Semejante esquema inmovilista se
mantuvo con la misma estabilidad del presupuesto del ICAIC como organismo
político, pagado por el Comité Central del PCC; es decir, hasta que la debacle
del campo socialista obligó a las instituciones a buscar el patrocinio de
empresas extranjeras, en coproducciones que arrastraron el cine nacional a su
decadencia final. Es ahí cuando una circunstancia singular como la Escuela del
Nuevo Cine Latinoamericano da lugar en el espectro nacional a un director
foráneo, que dará el pistoletazo de salida a una nueva dramaturgia; desde que
Benito Zambrano asentara el ícono de Habana Blues, sobre el que ya Daranas
puede comenzar lo que parece ser una trilogía espesa y en proceso, con Los
dioses rotos y Conducta. Es en ese marco, después de todo eso, que puede
hablarse de La partida, de Antonio Hens; que español como Zambrano, parece
fijar ese nuevo rumbo de una cinematografía a la que sólo muy genéricamente se
le podría vincular con la nueva ola, si a algo.

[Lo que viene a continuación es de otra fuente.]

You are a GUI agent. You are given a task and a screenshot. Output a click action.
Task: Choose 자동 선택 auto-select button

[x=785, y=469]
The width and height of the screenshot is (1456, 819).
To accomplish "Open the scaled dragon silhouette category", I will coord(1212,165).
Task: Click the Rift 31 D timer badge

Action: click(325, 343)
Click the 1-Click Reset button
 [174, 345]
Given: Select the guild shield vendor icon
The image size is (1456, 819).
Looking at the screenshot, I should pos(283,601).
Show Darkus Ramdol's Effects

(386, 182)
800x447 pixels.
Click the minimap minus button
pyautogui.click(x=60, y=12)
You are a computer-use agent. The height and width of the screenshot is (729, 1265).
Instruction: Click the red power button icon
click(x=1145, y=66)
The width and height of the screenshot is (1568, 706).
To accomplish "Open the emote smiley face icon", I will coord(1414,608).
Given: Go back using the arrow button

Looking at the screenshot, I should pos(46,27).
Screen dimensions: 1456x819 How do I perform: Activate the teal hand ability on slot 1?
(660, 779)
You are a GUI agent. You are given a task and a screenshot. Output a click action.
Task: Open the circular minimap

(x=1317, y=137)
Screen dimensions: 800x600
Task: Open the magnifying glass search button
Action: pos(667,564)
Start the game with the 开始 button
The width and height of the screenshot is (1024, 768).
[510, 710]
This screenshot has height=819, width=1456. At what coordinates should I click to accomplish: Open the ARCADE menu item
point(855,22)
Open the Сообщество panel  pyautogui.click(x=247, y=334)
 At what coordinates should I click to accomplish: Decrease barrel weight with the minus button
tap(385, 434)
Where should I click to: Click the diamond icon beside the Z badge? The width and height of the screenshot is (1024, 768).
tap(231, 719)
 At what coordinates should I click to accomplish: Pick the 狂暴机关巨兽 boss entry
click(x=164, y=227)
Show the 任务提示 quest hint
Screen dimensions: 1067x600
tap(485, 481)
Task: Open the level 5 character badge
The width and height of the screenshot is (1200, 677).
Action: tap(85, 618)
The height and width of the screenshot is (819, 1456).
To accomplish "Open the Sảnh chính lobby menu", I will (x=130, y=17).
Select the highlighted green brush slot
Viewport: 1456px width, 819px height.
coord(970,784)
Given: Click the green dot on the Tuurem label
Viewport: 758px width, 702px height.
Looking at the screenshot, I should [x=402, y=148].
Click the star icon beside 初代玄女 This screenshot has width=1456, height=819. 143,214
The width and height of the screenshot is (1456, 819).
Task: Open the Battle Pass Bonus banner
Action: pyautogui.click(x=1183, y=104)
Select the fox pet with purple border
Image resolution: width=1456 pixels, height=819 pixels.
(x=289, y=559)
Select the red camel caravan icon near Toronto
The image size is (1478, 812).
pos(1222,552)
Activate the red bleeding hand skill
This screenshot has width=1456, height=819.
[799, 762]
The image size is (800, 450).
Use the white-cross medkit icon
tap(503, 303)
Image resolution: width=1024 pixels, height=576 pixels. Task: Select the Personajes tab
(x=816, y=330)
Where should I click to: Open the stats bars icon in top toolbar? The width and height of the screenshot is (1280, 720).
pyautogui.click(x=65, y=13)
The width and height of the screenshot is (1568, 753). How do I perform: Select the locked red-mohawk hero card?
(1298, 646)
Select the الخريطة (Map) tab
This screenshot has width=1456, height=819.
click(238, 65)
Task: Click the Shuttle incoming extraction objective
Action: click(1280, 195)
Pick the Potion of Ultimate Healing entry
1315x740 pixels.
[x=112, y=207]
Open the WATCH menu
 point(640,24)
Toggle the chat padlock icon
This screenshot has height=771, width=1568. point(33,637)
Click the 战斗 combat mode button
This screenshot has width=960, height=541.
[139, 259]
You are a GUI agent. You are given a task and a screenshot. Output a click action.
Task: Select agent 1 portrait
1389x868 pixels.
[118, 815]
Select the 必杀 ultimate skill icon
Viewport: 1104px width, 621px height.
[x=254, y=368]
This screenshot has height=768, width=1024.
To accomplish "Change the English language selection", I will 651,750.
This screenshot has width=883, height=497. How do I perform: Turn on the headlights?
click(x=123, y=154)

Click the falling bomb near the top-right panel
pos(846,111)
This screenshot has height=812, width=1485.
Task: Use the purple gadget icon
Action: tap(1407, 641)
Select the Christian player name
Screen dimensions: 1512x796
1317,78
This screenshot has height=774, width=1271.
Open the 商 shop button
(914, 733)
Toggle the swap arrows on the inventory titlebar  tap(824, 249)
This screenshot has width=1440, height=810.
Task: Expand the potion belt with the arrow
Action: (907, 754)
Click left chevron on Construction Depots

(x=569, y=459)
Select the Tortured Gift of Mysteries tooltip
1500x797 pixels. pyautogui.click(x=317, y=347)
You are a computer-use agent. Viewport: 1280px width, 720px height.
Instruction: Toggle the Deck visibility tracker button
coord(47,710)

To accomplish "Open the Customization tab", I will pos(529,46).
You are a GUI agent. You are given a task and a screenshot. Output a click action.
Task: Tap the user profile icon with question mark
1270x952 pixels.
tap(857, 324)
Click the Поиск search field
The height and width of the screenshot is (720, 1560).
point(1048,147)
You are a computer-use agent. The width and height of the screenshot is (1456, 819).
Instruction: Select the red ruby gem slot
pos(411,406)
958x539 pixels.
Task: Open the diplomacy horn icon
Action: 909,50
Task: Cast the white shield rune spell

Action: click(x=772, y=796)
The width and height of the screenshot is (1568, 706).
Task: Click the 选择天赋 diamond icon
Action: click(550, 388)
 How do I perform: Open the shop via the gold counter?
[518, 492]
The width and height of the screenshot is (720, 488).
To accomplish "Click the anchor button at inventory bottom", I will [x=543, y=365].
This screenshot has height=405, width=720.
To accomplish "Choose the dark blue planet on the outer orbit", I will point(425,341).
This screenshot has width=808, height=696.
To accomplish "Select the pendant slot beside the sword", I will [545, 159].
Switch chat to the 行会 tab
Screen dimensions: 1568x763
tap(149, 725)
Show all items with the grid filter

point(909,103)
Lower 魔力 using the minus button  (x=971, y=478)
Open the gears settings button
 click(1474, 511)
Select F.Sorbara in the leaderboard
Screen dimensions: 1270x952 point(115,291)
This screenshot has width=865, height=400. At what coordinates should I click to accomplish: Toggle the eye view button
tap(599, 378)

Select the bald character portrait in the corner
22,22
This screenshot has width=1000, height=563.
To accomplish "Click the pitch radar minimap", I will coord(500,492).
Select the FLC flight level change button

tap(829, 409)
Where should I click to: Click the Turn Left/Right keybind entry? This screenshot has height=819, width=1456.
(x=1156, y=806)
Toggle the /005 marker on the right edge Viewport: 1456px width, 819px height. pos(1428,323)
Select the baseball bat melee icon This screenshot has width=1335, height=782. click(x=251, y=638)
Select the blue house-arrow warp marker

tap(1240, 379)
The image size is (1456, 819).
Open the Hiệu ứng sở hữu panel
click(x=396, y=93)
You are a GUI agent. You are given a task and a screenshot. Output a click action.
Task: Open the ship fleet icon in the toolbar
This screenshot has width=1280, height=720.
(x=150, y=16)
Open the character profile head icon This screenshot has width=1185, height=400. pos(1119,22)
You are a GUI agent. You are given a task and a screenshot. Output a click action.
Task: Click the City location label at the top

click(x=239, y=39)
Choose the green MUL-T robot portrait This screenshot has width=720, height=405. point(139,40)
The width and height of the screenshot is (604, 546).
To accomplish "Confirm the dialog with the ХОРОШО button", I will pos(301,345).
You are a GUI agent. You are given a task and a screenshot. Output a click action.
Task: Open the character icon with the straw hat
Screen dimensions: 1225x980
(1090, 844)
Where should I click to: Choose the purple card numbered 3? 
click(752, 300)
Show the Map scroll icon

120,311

En realidad, La partida va más allá
de una estética determinada, y si se puede hablar de aquella nueva ola es
porque explora el dramatismo más existencial; pero después de todo eso es lo
propio del arte, y sobre todo si se trata de una postmodernidad que ya se
sacude lo de modernismo decadente para encontrar su propio rostro. Es decir, en
este filme no recurre ni siquiera la depauperación social de lo cubano; lo que
gracias a Dios lo hará inservible para los que lo reducen todo al discurso y la
necesidad política, y le permitirá centrarse en su propio objeto. De eso es de
lo que se trata aquí, por fin una ficción que en esto tiene la facultad de
reflejar la realidad sin las cortapisas de lo ético; pero conmoviendo y
dirigiéndose a la aristotélica catarsis a través de la tragedia más genuina de
su dramaturgia, con sus riquísimos caracteres. Para eso se vale de muchos
efectos que hacen del cine un arte, con deficiencias —como caracteres no
resueltos en su secundariedad— que no le quitan lo grandioso; en una propuesta
como no se veía desde aquella extrañeza que fue la teatralidad de María Antonia
(Sergio Giral, 1990) en medio de aquellos discursos neorrealistas; y que no por
gusto era como esta una historia de marginalidad hasta en la estética, anclada
para más ficción en un mito religioso.